"""

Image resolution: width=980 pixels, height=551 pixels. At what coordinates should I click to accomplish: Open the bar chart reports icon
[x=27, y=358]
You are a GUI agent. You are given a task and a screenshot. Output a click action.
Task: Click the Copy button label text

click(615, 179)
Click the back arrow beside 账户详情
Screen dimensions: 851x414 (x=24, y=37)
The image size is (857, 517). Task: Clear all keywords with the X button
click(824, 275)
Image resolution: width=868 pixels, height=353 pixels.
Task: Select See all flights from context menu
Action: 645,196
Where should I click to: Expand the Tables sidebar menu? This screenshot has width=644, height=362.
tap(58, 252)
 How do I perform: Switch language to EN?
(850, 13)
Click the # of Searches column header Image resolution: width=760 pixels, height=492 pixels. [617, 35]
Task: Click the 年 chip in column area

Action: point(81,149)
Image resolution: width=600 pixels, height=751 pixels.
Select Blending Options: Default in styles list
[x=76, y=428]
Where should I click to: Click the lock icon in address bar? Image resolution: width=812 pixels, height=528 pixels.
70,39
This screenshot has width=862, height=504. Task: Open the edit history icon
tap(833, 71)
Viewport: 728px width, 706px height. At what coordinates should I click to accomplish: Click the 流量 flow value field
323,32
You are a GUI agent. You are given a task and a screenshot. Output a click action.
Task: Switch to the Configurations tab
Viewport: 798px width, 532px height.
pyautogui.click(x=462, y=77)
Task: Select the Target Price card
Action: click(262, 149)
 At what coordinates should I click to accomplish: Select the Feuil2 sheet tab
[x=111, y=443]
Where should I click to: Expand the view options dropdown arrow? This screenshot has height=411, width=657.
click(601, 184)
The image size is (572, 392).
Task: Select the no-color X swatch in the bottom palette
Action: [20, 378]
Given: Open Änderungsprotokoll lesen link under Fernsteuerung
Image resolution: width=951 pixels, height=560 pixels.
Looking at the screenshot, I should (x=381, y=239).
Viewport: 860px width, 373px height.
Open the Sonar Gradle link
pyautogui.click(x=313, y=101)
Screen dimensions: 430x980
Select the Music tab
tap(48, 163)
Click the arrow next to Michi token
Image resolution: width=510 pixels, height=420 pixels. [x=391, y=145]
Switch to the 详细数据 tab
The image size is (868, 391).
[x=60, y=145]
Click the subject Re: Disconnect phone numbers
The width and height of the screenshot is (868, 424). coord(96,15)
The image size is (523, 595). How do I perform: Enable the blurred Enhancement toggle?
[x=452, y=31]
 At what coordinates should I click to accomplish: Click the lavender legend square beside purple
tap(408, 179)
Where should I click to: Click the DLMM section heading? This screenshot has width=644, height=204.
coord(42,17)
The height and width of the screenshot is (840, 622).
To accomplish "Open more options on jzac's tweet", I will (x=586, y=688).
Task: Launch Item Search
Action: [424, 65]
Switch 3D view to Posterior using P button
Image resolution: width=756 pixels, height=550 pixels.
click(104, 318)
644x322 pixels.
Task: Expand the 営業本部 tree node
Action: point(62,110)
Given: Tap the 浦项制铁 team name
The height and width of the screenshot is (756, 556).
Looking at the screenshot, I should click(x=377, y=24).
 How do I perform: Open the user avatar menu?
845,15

"""

* ABOUT THIS EXERCISE *
Restate the tail of the listing word for word, beginning at the line containing "The height and width of the screenshot is (756, 556).".

* TASK OUTPUT *
The height and width of the screenshot is (756, 556).
Looking at the screenshot, I should click(x=377, y=24).
 How do I perform: Open the user avatar menu?
845,15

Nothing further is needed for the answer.